Тогда-то мне и выпала пара часов, когда я был буквально на воле, если не в раю. Был солнечный, безветренный день, и, быстро наполнив чаны, я полез на крышу отдыхать. И бог мой! Я снова заметил, какой природа может быть красивой. Через Усу виднелся лес, в нем перемежались десятки цветов. Я забыл, что лежу на скате крыши и на мне лагерная одежда, что сейчас надо будет спуститься в душную баню работать, дурачиться и ругаться. Кто понравится — дашь ему еще полшайки, а другому — и не проси. А он тычет на первого: ему же дали. Вот и показываешь свою “власть”… И рядом другое, подлое — блат. Но все это кажется таким безобидным: надо же отвлечься и развлечься! И когда директор бани крикнул: “Эй, люди идут, давай готовиться”, — это было как из иного мира. И через мгновение я уже был в нем.
Так я шел от мудрого, но мертвого талмуда к эстетике жизни.
Почему и как я попал на этап, плохо помню, видимо, Адзьва отживала. Запомнился только пасмурный холодный день и полное одиночество. Такого я не испытывал ни до, ни после.

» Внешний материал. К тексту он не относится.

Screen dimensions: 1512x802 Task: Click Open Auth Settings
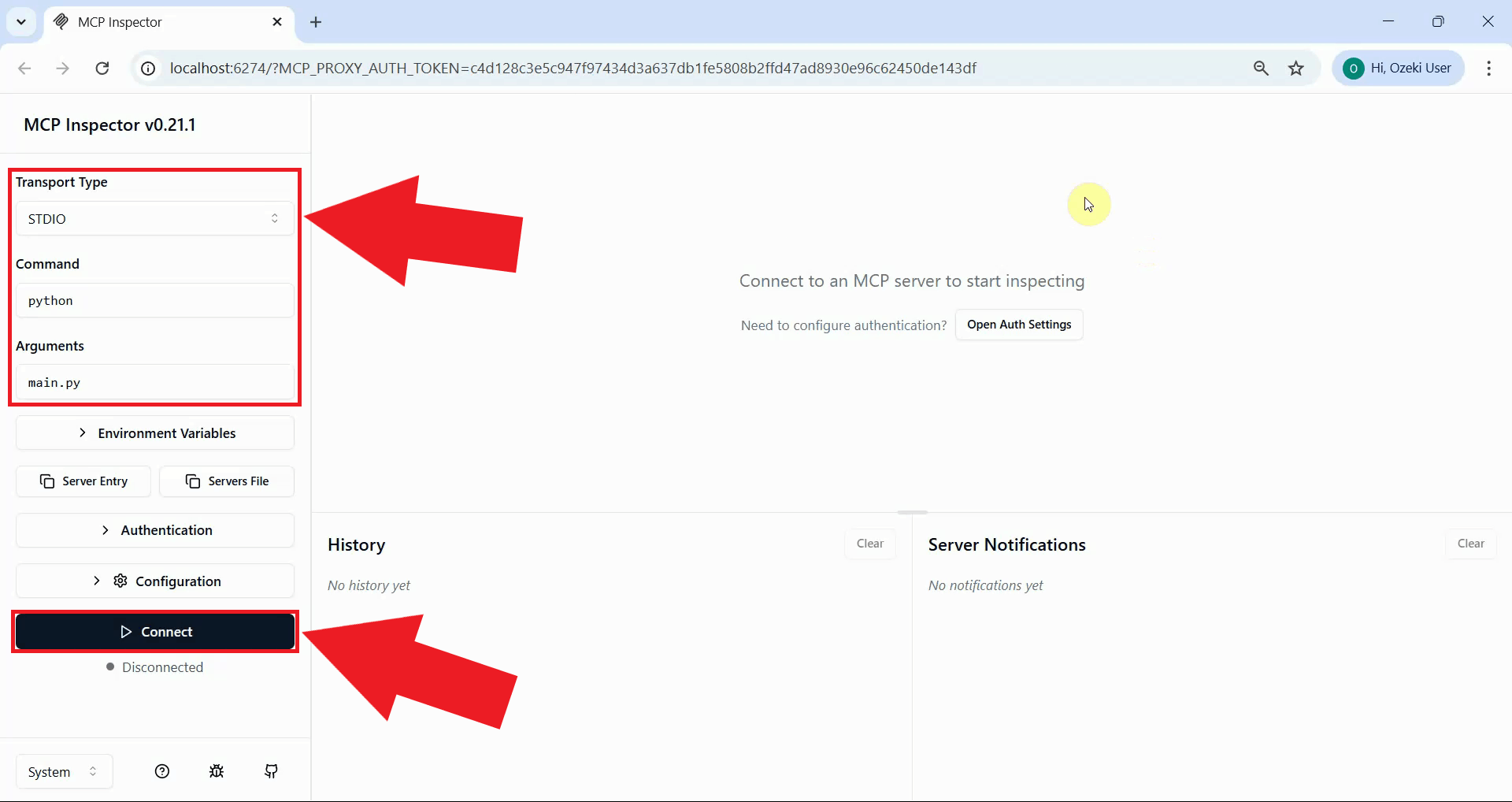point(1019,324)
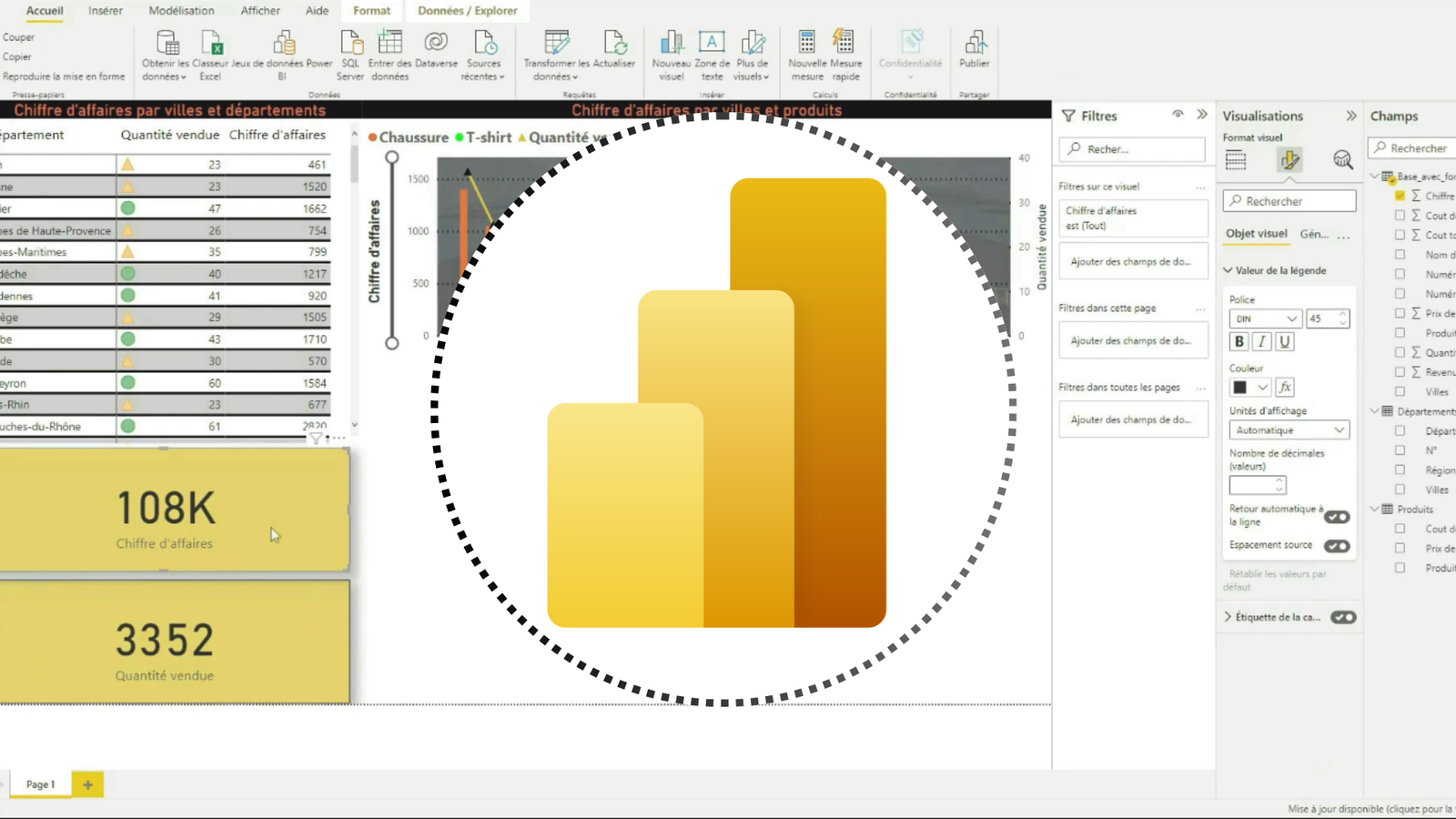
Task: Insert a Nouveau visuel
Action: coord(672,55)
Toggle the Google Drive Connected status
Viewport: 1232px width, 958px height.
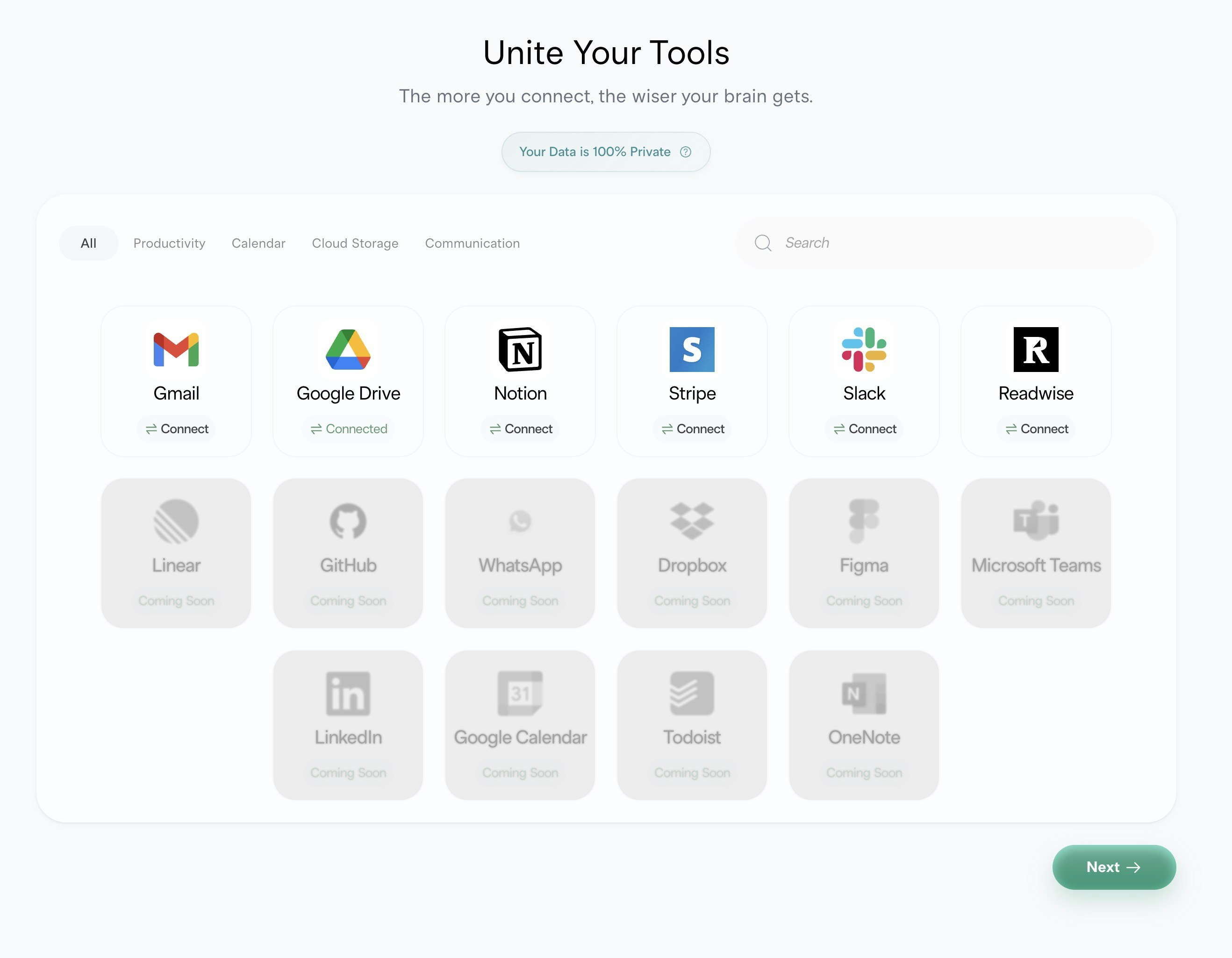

Я все время был с людьми, легко сходился с ними и чувствовал близость, уважение и даже любовь многих. Я платил тем же, и это — спайка — помогло нам выстоять. Впрочем, мне было и легче, чем многим другим. Физической силы — этой главной лагерной доблести — у меня было достаточно, хоть я старался и не бравировать силой, чтобы не задевать чувства доходяг. Правда, когда приходится ломить вместо него, иной раз не выдержишь и скажешь. Не очень нам нравились и те, кто шел наперекор начальству: ухудшат режим, а то еще и голову потеряешь.
С малых лет, начиная от хедера и кончая аспирантурой, я всегда мысленно готовился к тому, что, возможно, будет со мной и самое худшее. Вероятно, и Гражданская война, и погромы отложили предостережение: все может случиться, и надо выстоять. И вот я поднимаюсь на баржу со своей котомкой. Любопытные глаза в мою сторону, и я вижу на носу баржи своего следователя — Волчека! “Задушу!” И как безумный бегу мимо озадаченных людей. В крайнем случае — в воду вместе! Поравнялся и застыл. Не он. Очень похожий. На меня странно смотрят, а я словно потерял что-то. И не стесняясь рассказываю человеку, что ему грозило. Смеемся. Только через годы я понял, что Волчек был лучше большинства.